**Exercise task**
Retype the following lines verbatim, keeping every character and line break unchanged.

**Material**

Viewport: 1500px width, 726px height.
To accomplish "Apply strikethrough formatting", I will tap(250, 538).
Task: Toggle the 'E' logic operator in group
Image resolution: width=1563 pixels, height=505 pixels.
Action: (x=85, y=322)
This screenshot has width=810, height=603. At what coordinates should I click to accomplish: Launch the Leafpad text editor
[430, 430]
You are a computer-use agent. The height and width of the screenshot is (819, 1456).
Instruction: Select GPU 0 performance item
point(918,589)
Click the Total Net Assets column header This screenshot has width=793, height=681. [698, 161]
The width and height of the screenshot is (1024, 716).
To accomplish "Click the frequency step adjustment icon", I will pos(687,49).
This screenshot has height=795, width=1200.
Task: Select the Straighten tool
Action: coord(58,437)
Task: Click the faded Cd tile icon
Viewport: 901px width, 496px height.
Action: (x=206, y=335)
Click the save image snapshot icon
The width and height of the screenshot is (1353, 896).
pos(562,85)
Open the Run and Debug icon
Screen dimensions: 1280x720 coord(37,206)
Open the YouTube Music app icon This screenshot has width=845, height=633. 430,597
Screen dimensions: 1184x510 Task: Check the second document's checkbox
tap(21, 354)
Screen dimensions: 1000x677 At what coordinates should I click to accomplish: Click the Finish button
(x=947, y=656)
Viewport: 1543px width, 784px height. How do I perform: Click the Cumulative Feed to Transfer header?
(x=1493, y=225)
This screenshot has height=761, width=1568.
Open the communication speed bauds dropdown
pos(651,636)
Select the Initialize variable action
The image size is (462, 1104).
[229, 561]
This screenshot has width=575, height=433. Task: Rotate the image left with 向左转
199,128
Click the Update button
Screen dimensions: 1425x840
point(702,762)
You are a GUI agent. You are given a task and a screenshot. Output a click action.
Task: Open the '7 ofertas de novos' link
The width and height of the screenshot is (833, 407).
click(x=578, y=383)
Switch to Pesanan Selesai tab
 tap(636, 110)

**Reply**
Viewport: 1500px width, 726px height.
To accomplish "Apply strikethrough formatting", I will tap(250, 538).
Task: Toggle the 'E' logic operator in group
Image resolution: width=1563 pixels, height=505 pixels.
Action: (x=85, y=322)
This screenshot has width=810, height=603. At what coordinates should I click to accomplish: Launch the Leafpad text editor
[430, 430]
You are a computer-use agent. The height and width of the screenshot is (819, 1456).
Instruction: Select GPU 0 performance item
point(918,589)
Click the Total Net Assets column header This screenshot has width=793, height=681. [698, 161]
The width and height of the screenshot is (1024, 716).
To accomplish "Click the frequency step adjustment icon", I will pos(687,49).
This screenshot has height=795, width=1200.
Task: Select the Straighten tool
Action: coord(58,437)
Task: Click the faded Cd tile icon
Viewport: 901px width, 496px height.
Action: (x=206, y=335)
Click the save image snapshot icon
The width and height of the screenshot is (1353, 896).
pos(562,85)
Open the Run and Debug icon
Screen dimensions: 1280x720 coord(37,206)
Open the YouTube Music app icon This screenshot has width=845, height=633. 430,597
Screen dimensions: 1184x510 Task: Check the second document's checkbox
tap(21, 354)
Screen dimensions: 1000x677 At what coordinates should I click to accomplish: Click the Finish button
(x=947, y=656)
Viewport: 1543px width, 784px height. How do I perform: Click the Cumulative Feed to Transfer header?
(x=1493, y=225)
This screenshot has height=761, width=1568.
Open the communication speed bauds dropdown
pos(651,636)
Select the Initialize variable action
The image size is (462, 1104).
[229, 561]
This screenshot has width=575, height=433. Task: Rotate the image left with 向左转
199,128
Click the Update button
Screen dimensions: 1425x840
point(702,762)
You are a GUI agent. You are given a task and a screenshot. Output a click action.
Task: Open the '7 ofertas de novos' link
The width and height of the screenshot is (833, 407).
click(x=578, y=383)
Switch to Pesanan Selesai tab
 tap(636, 110)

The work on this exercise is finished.